Element lookup rows:
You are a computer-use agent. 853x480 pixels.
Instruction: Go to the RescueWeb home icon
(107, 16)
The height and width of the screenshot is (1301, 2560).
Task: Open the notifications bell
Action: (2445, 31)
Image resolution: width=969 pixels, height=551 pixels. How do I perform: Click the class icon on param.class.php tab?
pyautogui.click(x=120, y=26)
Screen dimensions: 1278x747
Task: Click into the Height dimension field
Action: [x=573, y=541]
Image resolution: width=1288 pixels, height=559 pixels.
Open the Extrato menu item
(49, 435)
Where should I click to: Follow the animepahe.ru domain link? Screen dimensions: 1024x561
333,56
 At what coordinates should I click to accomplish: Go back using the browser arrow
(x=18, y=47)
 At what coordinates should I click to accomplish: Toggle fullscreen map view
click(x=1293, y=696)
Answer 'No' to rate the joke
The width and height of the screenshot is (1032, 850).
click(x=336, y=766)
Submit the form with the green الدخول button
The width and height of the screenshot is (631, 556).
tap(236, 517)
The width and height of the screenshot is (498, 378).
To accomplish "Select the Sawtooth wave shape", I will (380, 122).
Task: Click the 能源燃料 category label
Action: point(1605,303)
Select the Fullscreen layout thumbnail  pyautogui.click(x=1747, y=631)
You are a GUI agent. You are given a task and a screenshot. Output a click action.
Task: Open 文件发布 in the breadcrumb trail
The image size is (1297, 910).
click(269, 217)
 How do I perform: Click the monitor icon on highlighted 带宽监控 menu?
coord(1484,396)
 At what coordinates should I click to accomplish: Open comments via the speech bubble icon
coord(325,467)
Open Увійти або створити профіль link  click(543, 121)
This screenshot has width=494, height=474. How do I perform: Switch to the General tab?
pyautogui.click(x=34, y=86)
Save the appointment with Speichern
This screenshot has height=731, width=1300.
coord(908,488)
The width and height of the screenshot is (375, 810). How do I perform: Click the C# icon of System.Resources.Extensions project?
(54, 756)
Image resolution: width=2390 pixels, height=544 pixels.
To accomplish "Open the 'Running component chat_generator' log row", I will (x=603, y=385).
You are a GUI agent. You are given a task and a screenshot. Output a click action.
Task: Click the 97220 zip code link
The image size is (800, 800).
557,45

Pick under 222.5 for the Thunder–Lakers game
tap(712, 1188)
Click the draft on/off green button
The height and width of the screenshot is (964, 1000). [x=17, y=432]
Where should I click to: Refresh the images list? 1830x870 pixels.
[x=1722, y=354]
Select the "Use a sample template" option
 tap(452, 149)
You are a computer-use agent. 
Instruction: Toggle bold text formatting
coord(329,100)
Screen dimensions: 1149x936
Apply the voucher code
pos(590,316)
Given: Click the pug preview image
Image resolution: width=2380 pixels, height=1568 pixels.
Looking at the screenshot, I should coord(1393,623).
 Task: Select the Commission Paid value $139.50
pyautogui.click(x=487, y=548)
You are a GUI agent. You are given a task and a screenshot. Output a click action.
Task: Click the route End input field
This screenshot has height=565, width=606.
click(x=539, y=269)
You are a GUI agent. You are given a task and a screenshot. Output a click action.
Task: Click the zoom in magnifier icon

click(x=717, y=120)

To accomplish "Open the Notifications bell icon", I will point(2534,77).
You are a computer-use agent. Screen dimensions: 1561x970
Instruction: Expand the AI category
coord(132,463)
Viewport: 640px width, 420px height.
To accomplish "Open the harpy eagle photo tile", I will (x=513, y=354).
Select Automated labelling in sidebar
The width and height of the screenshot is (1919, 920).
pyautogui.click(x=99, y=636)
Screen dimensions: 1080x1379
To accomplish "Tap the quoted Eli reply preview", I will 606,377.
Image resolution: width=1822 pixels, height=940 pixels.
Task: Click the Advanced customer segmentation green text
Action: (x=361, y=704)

#### [Your instructions]
Change every "How do I perform" in the rows above to "How can I do", and write out all the rows again with nothing else altered.

#### [Final result]
You are a computer-use agent. 853x480 pixels.
Instruction: Go to the RescueWeb home icon
(107, 16)
The height and width of the screenshot is (1301, 2560).
Task: Open the notifications bell
Action: (2445, 31)
Image resolution: width=969 pixels, height=551 pixels. How can I do: Click the class icon on param.class.php tab?
pyautogui.click(x=120, y=26)
Screen dimensions: 1278x747
Task: Click into the Height dimension field
Action: [x=573, y=541]
Image resolution: width=1288 pixels, height=559 pixels.
Open the Extrato menu item
(49, 435)
Where should I click to: Follow the animepahe.ru domain link? Screen dimensions: 1024x561
333,56
 At what coordinates should I click to accomplish: Go back using the browser arrow
(x=18, y=47)
 At what coordinates should I click to accomplish: Toggle fullscreen map view
click(x=1293, y=696)
Answer 'No' to rate the joke
The width and height of the screenshot is (1032, 850).
click(x=336, y=766)
Submit the form with the green الدخول button
The width and height of the screenshot is (631, 556).
tap(236, 517)
The width and height of the screenshot is (498, 378).
To accomplish "Select the Sawtooth wave shape", I will (380, 122).
Task: Click the 能源燃料 category label
Action: point(1605,303)
Select the Fullscreen layout thumbnail  pyautogui.click(x=1747, y=631)
You are a GUI agent. You are given a task and a screenshot. Output a click action.
Task: Open 文件发布 in the breadcrumb trail
The image size is (1297, 910).
click(269, 217)
 How can I do: Click the monitor icon on highlighted 带宽监控 menu?
coord(1484,396)
 At what coordinates should I click to accomplish: Open comments via the speech bubble icon
coord(325,467)
Open Увійти або створити профіль link  click(543, 121)
This screenshot has width=494, height=474. How can I do: Switch to the General tab?
pyautogui.click(x=34, y=86)
Save the appointment with Speichern
This screenshot has height=731, width=1300.
coord(908,488)
The width and height of the screenshot is (375, 810). How can I do: Click the C# icon of System.Resources.Extensions project?
(54, 756)
Image resolution: width=2390 pixels, height=544 pixels.
To accomplish "Open the 'Running component chat_generator' log row", I will (x=603, y=385).
You are a GUI agent. You are given a task and a screenshot. Output a click action.
Task: Click the 97220 zip code link
The image size is (800, 800).
557,45

Pick under 222.5 for the Thunder–Lakers game
tap(712, 1188)
Click the draft on/off green button
The height and width of the screenshot is (964, 1000). [x=17, y=432]
Where should I click to: Refresh the images list? 1830x870 pixels.
[x=1722, y=354]
Select the "Use a sample template" option
 tap(452, 149)
You are a computer-use agent. 
Instruction: Toggle bold text formatting
coord(329,100)
Screen dimensions: 1149x936
Apply the voucher code
pos(590,316)
Given: Click the pug preview image
Image resolution: width=2380 pixels, height=1568 pixels.
Looking at the screenshot, I should coord(1393,623).
 Task: Select the Commission Paid value $139.50
pyautogui.click(x=487, y=548)
You are a GUI agent. You are given a task and a screenshot. Output a click action.
Task: Click the route End input field
This screenshot has height=565, width=606.
click(x=539, y=269)
You are a GUI agent. You are given a task and a screenshot. Output a click action.
Task: Click the zoom in magnifier icon

click(x=717, y=120)

To accomplish "Open the Notifications bell icon", I will point(2534,77).
You are a computer-use agent. Screen dimensions: 1561x970
Instruction: Expand the AI category
coord(132,463)
Viewport: 640px width, 420px height.
To accomplish "Open the harpy eagle photo tile", I will (x=513, y=354).
Select Automated labelling in sidebar
The width and height of the screenshot is (1919, 920).
pyautogui.click(x=99, y=636)
Screen dimensions: 1080x1379
To accomplish "Tap the quoted Eli reply preview", I will 606,377.
Image resolution: width=1822 pixels, height=940 pixels.
Task: Click the Advanced customer segmentation green text
Action: (x=361, y=704)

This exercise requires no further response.